The cost of conveying provisions to the isolated wilderness known as Victoria Valley is said to exceed £9 per ton; and, at even that price, we have heard that the contractor has found himself a loser. The Nine-mile Marsh it said to be nothing better than one unmitigated morass, useless in its present state, and scarcely capable of improvement. It is situated at about forty miles from the Township of Hamilton, and forms a part of what is usually denominated the ‘New Country.’ The climate is of precisely the same character as that of Macquarie Harbour, and the land is generally either densely wooded or otherwise overspread with lakes and marshes.

As a station for probation men, it is one or the worst which can possibly be conceived; and we have heard such representations concerning the laxity of discipline observed amongst them, as to almost exceed belief. They are said to spend one-half their time in ‘ kangarooing’ (in which they are closely imitated by the military), and the other in grumbling at their provisions and abusing their overseers. Absconding is also stated to be so common amongst them, that the absence of half-a-dozen men at a time excites little or no surprise, but is merely considered as an intimation that the amount of labour exacted is considered as oppressive. Under these circumstances, the overseers redouble their exertions to keep the ‘poor fellows’ in good humour; and should their efforts be seconded by the opportune arrival of a fresh stock of tobacco, why, there may exist some slight possibility of success.

The convicts were withdrawn from Victoria Valley to the town of Hamilton in 1845.

Jonas was released from the first stage of his probation on 30 May 1844.  He was in Hamilton in 1845 when he was reprimanded on one occasion for refusing to work and in January 1846 when he overstayed his pass.

The Colonial Times announced that Jonas Bolton had been granted a Ticket of Leave in February 1847, allowing him to seek employment and work within a designated area, presumably Hamilton. Jonas was recommended for a conditional pardon in October 1848 as he had completed upwards of 7 of a 10 year sentence and his conduct has been good. This was approved in December 1949.

Return to England

A conditional pardon meant that Jonas was free as long as he remained in Tasmania for the time of his original sentence until 1851. His wife, Eliza, can be found in March 1851, living with three of her children, Elizabeth (22), Charles (14 – a stone miner) and Roseanna (11) on Pitt Street on the Delph in Brierley Hill.

There are no records of Jonas’ whereabouts from 1851 to 1861 but somehow he found the means to come back to his family in England during those years. Very few transported convicts made the journey home. Quite how Jonas, a former convict and labourer, managed to return to England is open to speculation. Did he pay for his own passage? If so, how? Did he work on a ship returning to England? Did he change his name?

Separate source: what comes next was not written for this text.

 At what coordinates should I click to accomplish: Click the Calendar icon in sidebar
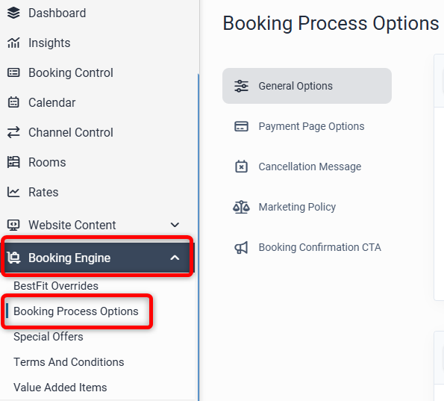pyautogui.click(x=13, y=102)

However he managed his return, Jonas was back on on Turk Street on the Delph living by April 1861 with his wife and daughter, Roseanna, and working as a labourer in an iron works.

United States

Jonas’s daughter, Roseanna, married John Rowley in 1863. John emigrated to the United States in 1868 when his wife was pregnant with her second child, Jonas Rowley.

Oakview Cemetery, Albia, Iowa. Source: Find A Grave

Roseanna, her children, and her parents, Jonas and Eliza – then in their early 60s, followed John and emigrated to the United States, sailing from Liverpool to New York in 1869. They firstly settled in a small community at Broad Top, Bedford, Pennsylvania.

Roseanna (Bolton) & John Rowley ran a farm in Albia

Jonas’ widow, Eliza, and the growing Rowley family had moved to Iowa by 1881 meaning that Jonas must have died at some point between 1870 and 1880. Eliza died in December 1894 at the age of 85 and is buried at Oakview Cemetery in Albia, Iowa.

Connection to me: John Edge and Sarah Newman were my 5x great grandparents. Their son, Joseph Edge (1805-1878) married Phoebe Whittaker (1807-1852). Phoebe was sister to Eliza Whittaker, Jonas Bolton’s wife.